Records from a data collection:
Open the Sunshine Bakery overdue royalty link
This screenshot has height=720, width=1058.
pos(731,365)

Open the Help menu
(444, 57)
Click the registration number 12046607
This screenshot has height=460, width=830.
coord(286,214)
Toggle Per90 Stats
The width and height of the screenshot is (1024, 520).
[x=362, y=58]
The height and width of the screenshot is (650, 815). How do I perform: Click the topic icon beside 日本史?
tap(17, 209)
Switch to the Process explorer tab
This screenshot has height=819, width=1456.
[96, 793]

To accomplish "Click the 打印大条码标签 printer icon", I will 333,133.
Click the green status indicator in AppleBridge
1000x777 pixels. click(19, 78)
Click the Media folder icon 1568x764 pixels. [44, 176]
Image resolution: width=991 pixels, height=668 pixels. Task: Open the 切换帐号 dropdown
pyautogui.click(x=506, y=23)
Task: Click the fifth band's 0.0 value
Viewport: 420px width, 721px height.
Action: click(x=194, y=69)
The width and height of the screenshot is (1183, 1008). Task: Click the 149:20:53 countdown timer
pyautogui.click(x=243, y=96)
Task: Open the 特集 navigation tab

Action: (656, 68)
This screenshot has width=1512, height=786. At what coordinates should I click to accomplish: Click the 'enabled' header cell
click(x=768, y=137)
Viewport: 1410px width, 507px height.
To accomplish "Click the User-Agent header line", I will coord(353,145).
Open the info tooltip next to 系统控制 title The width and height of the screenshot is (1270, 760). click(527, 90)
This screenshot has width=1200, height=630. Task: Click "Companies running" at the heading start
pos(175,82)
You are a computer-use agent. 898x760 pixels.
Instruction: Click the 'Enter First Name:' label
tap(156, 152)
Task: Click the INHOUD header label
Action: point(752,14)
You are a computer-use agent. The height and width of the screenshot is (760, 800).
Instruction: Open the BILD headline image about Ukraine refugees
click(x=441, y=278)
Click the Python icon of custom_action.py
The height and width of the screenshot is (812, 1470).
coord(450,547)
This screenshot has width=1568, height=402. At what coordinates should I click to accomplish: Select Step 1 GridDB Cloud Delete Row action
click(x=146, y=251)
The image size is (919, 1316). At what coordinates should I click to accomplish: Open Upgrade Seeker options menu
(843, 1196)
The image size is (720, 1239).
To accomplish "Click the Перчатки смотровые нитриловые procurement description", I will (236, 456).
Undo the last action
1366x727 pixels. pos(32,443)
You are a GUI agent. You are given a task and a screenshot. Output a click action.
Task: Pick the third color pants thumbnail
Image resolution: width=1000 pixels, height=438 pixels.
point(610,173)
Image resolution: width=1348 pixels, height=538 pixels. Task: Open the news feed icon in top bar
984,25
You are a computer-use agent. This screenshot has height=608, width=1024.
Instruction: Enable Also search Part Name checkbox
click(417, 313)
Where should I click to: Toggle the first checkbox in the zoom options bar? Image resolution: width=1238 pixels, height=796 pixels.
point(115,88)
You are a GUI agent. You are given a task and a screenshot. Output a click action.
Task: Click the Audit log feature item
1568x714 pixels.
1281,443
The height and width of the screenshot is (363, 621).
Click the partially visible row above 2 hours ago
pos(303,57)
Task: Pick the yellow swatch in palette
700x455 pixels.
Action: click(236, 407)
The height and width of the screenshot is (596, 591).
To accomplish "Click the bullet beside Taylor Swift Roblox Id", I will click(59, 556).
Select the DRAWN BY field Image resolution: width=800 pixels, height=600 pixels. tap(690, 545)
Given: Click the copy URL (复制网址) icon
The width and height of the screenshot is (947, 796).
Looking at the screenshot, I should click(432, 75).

### INSTRUCTIONS TO FOLLOW
Copy every line from the entries that contains the word "computer".

### ANSWER TO THIS EXERCISE
You are a computer-use agent. 898x760 pixels.
You are a computer-use agent. The height and width of the screenshot is (760, 800).
You are a computer-use agent. This screenshot has height=608, width=1024.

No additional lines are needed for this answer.